*Work instructions*
From the line with "Image resolution: width=347" to the line with "Where should I", output every line below exactly, both ends included. Skip the pictures.

━━━ Supplied entries ━━━

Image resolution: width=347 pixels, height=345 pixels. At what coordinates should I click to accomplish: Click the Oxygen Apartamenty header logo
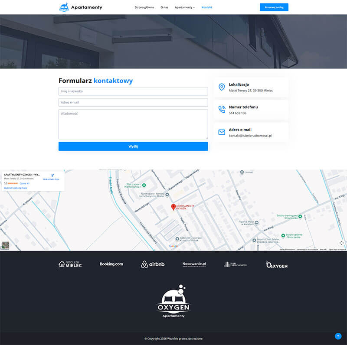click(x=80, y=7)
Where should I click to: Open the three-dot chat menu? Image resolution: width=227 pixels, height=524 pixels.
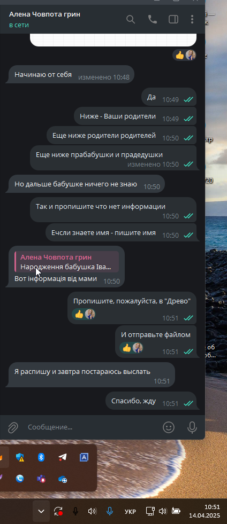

━━━
━━━ Supplied entries ━━━

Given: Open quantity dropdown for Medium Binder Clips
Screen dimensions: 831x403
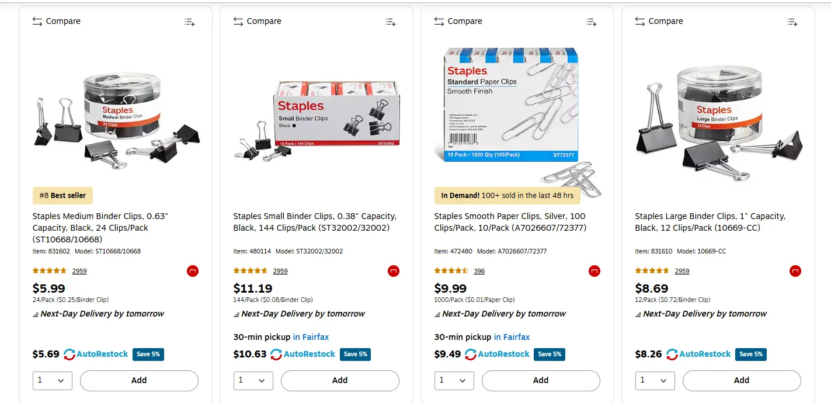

━━━
━━━ Supplied entries ━━━

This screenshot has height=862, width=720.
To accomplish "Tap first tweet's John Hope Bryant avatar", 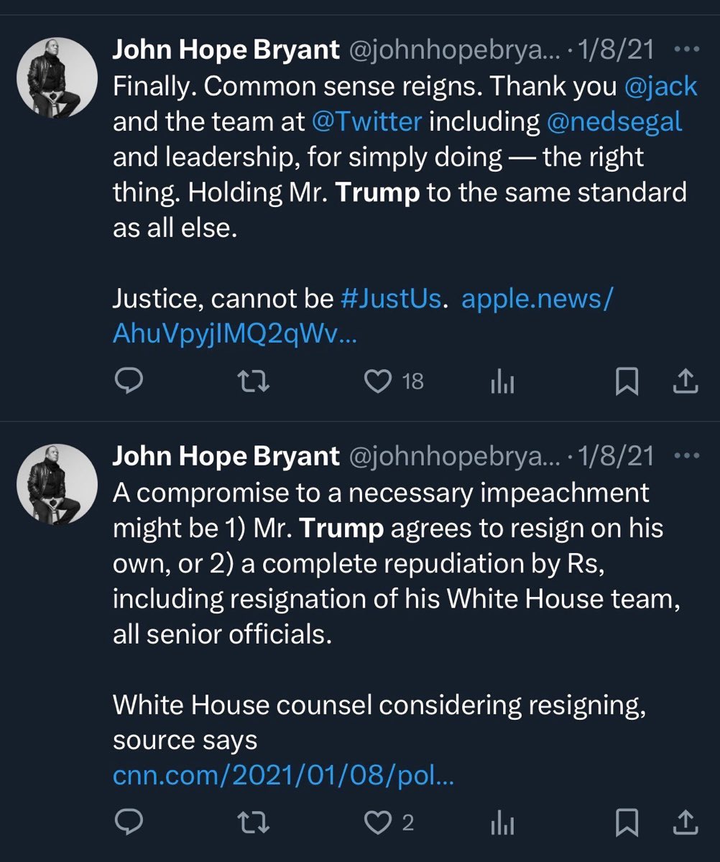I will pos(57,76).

━━━

*Result for this task*
Image resolution: width=347 pixels, height=345 pixels. At what coordinates should I click to accomplish: Click the Oxygen Apartamenty header logo
click(x=80, y=7)
Where should I click to: Open the three-dot chat menu? Image resolution: width=227 pixels, height=524 pixels.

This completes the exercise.